Ich kann an dieser Stelle die volkswirtschaftlichen Folgen leider nicht vertiefen,

(Zuruf von der CDU: Lösung!)

obschon sie von entscheidender Bedeutung sind. Sicher ist aber, da wird auch kein weiterer Nullzins und da werden erst recht keine Eurobonds helfen. Ganz im Gegenteil.

Wir haben auch menschliches Leid. Da ist die Tochter, die ihre Mutter nicht mehr im Altenheim besuchen darf, und da ist die Mutter, die keinen Besuch mehr von ihrer Tochter oder ihrem Sohn erhalten darf. Da sind die Paare und Familien, die nun neu lernen müssen, sich 24 Stunden an sieben Tagen der Woche

auszuhalten. Trotzdem bleiben die Menschen, bleibt die ganz große Mehrheit der Bürger ruhig und besonnen. Fast alle halten sich an die veränderte eingeschränkte Lebensweise.

Aber während wir dankbar aufs Volk blicken, fragt man sich schon, lieber Herr Laschet: Was hat Sie eigentlich dazu getrieben? Wird Ihnen der Druck, der Wettbewerb um den CDU-Vorsitz, der Streit um die Kanzlerkandidatur zu viel? – Und das alles noch in Zeiten von Corona, in denen sich die jeweils Regierenden in einem Überbietungswettbewerb in Sachen tatsächlicher oder angeblicher Handlungskompetenz sehen.

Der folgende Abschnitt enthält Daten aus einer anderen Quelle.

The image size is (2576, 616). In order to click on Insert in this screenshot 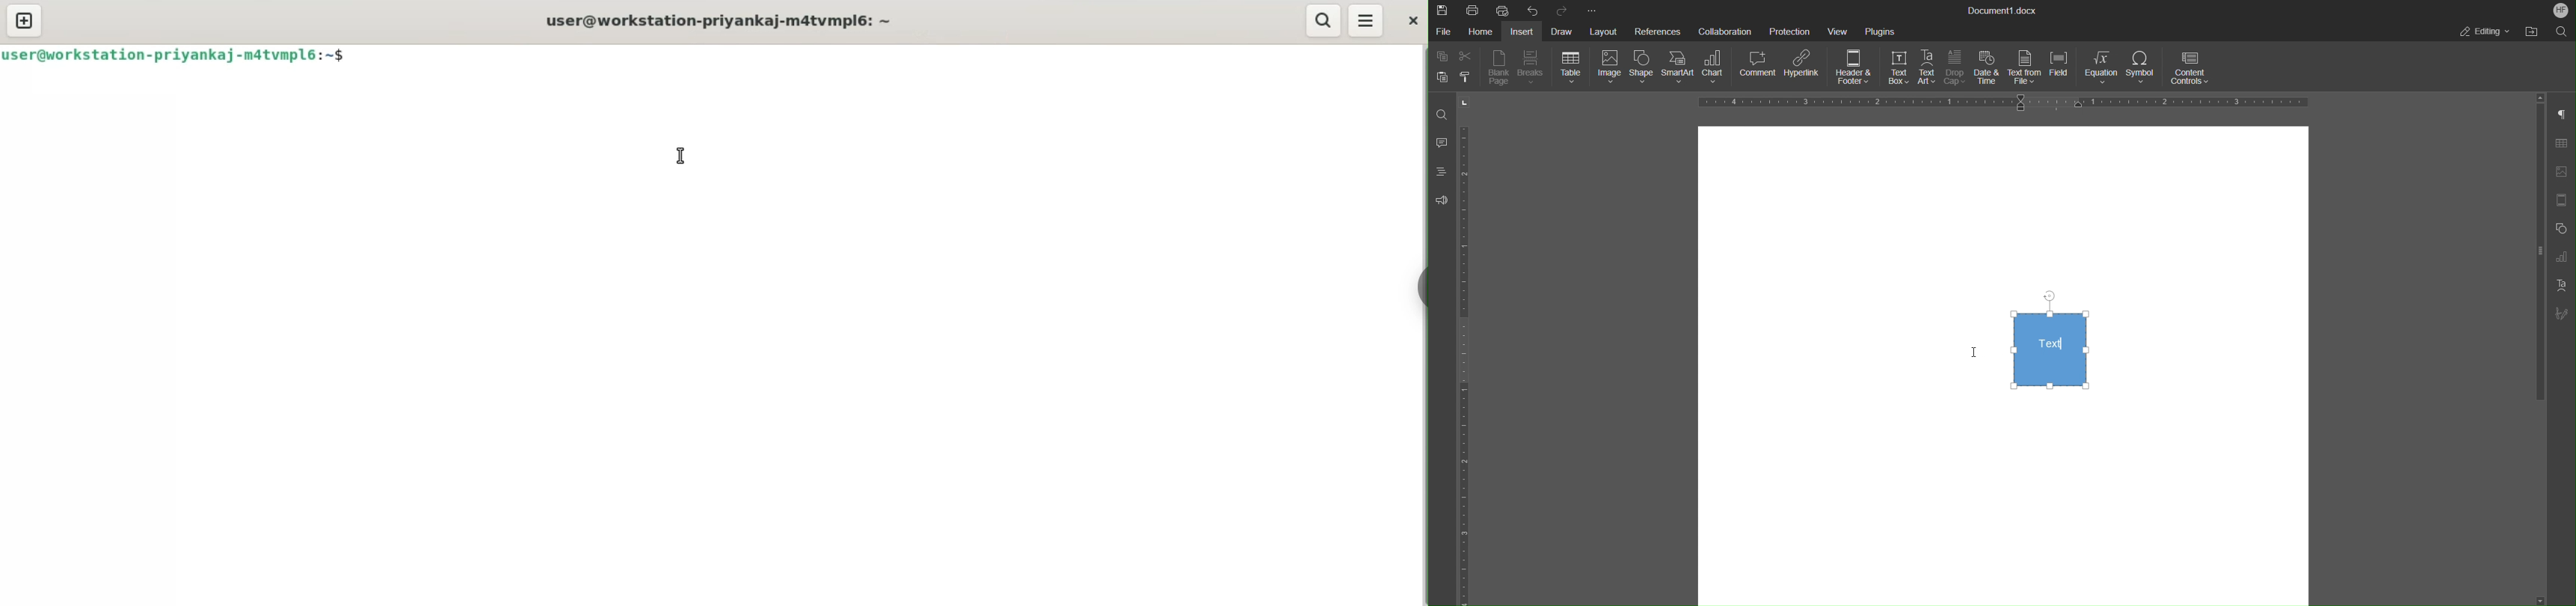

Nicht nur Ihr verunglückter, ja verfassungswidriger Gesetzentwurf, den wir hier später debattieren, nicht nur Ihr kleines PR-Desaster mit dem falsch angelegten Mundschutz, nein, auch Ihr letztes Video war wieder mal mehr als skurril. Da feiern Sie sich doch allen Ernstes dafür ab und geben sich geradezu beseelt, dass Sie gegen den Bundesinnenminister Grenzkontrollen und Untersuchungen auf Corona an der NRWWestgrenze zu Belgien und den Niederlanden verhindert hätten.

(Armin Laschet, Ministerpräsident: Das ist wahr!)

Während Sie das EU-trunken feiern, meldet das Auswärtige Amt zu Belgien – ich zitiere –:

„Die Ausbreitung der Atemwegserkrankung

COVID-19 führt auch in Belgien zu verstärkten Einreisekontrollen, Gesundheitsprüfungen mit Temperaturmessungen und Einreisesperren.“

Das ist echt ein Erfolg, Herr Laschet. Das muss ich Ihnen sagen.